(Stored data entries)
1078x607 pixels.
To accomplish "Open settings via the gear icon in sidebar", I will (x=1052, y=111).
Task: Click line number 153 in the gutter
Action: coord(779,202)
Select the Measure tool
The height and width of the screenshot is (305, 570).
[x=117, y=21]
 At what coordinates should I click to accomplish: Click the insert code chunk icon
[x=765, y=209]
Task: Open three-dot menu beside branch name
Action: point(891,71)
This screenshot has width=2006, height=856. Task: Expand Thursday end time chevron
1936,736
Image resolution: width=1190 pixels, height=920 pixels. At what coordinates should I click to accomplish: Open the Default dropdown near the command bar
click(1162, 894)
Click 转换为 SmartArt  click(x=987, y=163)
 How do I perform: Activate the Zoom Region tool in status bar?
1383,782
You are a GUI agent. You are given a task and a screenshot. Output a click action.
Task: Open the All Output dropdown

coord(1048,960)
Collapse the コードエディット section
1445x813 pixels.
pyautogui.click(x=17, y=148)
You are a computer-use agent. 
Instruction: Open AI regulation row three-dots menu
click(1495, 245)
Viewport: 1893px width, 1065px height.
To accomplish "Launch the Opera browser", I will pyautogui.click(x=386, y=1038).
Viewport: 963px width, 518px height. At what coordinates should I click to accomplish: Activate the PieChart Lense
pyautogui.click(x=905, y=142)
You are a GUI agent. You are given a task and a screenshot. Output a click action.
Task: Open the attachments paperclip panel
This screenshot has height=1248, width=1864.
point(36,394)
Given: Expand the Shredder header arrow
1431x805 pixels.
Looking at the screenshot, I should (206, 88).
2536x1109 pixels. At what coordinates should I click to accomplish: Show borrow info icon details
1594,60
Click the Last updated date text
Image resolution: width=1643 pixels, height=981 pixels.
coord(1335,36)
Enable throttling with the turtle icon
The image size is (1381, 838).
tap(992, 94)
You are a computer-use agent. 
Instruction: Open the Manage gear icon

▸ Work to complete
Recopy the entries above exactly, with every line included.

▸ Response area
1078x607 pixels.
To accomplish "Open settings via the gear icon in sidebar", I will (x=1052, y=111).
Task: Click line number 153 in the gutter
Action: coord(779,202)
Select the Measure tool
The height and width of the screenshot is (305, 570).
[x=117, y=21]
 At what coordinates should I click to accomplish: Click the insert code chunk icon
[x=765, y=209]
Task: Open three-dot menu beside branch name
Action: point(891,71)
This screenshot has width=2006, height=856. Task: Expand Thursday end time chevron
1936,736
Image resolution: width=1190 pixels, height=920 pixels. At what coordinates should I click to accomplish: Open the Default dropdown near the command bar
click(1162, 894)
Click 转换为 SmartArt  click(x=987, y=163)
 How do I perform: Activate the Zoom Region tool in status bar?
1383,782
You are a GUI agent. You are given a task and a screenshot. Output a click action.
Task: Open the All Output dropdown

coord(1048,960)
Collapse the コードエディット section
1445x813 pixels.
pyautogui.click(x=17, y=148)
You are a computer-use agent. 
Instruction: Open AI regulation row three-dots menu
click(1495, 245)
Viewport: 1893px width, 1065px height.
To accomplish "Launch the Opera browser", I will pyautogui.click(x=386, y=1038).
Viewport: 963px width, 518px height. At what coordinates should I click to accomplish: Activate the PieChart Lense
pyautogui.click(x=905, y=142)
You are a GUI agent. You are given a task and a screenshot. Output a click action.
Task: Open the attachments paperclip panel
This screenshot has height=1248, width=1864.
point(36,394)
Given: Expand the Shredder header arrow
1431x805 pixels.
Looking at the screenshot, I should (206, 88).
2536x1109 pixels. At what coordinates should I click to accomplish: Show borrow info icon details
1594,60
Click the Last updated date text
Image resolution: width=1643 pixels, height=981 pixels.
coord(1335,36)
Enable throttling with the turtle icon
The image size is (1381, 838).
tap(992, 94)
You are a computer-use agent. 
Instruction: Open the Manage gear icon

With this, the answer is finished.